Why are religious civil wars so difficult to resolve peacefully? This dissertation argues that states, not just insurgents, drive the intractability of religious conflicts. More specifically, it draws on insights from social psychology, along with religious and strategic studies, to develop and test a novel theoretical framework for why and when government officials refuse to compromise with opposition movements that mobilize along religious lines.

The argument posits that Western political and military elites share a secular strategic culture that heightens the correspondence between religious insurgents’ behavior and motives. This cognitive bias leads decision makers to infer that religious guerrillas fight to radically alter the status quo, rather than protest unfavorable conditions, such as poverty or territorial occupation. It is most influential when religious demands represent a central incompatibility in the conflict and counterinsurgents face an unfamiliar faith tradition. Ultimately, government officials discount the efficacy of a negotiated settlement because they conclude their opponents will stop at nothing to achieve their objective. It is not that religious insurgents are necessarily unwilling to make concessions; it is that they cannot credibly do so.

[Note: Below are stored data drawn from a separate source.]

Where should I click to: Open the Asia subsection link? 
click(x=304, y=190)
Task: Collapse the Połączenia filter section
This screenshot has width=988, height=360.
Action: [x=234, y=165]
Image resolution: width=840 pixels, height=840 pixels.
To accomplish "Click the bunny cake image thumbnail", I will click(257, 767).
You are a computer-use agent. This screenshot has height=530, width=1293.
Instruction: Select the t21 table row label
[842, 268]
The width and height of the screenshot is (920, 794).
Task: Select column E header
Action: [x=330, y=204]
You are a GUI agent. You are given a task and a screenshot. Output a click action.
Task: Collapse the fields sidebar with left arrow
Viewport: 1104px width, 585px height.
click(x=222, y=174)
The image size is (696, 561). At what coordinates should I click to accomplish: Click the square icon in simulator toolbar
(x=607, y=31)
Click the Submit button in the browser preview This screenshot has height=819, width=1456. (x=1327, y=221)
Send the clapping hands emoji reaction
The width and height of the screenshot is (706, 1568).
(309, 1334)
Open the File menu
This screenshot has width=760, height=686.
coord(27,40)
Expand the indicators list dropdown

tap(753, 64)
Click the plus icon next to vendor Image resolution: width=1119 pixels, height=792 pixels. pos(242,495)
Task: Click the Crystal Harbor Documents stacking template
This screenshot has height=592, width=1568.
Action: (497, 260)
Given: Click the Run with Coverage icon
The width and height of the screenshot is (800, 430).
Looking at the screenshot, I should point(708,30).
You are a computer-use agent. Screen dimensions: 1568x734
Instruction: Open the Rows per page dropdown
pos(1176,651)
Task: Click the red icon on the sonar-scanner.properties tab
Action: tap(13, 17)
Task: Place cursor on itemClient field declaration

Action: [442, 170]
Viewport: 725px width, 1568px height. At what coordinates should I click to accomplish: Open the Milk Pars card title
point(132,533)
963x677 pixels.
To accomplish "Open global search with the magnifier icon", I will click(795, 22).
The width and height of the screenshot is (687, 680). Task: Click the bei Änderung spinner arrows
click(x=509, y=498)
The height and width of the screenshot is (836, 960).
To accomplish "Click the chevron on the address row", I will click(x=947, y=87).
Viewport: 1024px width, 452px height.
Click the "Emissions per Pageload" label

These claims are tested with comparative evidence from British counterinsurgency campaigns during the early postwar period with an emphasis on Mandatory Palestine, Cyprus, and Kenya. The dissertation draws on original data collected from more than a half dozen archives in Great Britain, Cyprus, and Israel. This includes documents from the Foreign and Commonwealth Office and housed at The National Archives of the United Kingdom that have only been available to the public since 2013. For each case, process tracing is employed to show as explicitly as possible the link between British decision-makers general beliefs about religion and their strategic preferences over the course of the conflict.

The dissertation’s argument and findings challenge the influential notion that dissidents’ spiritual beliefs alone drive civil wars to endure longer and remain resistant to bargained solutions. In addition, they promise to augment the study of religious conflict by establishing a research agenda on the role of state forces in such engagements.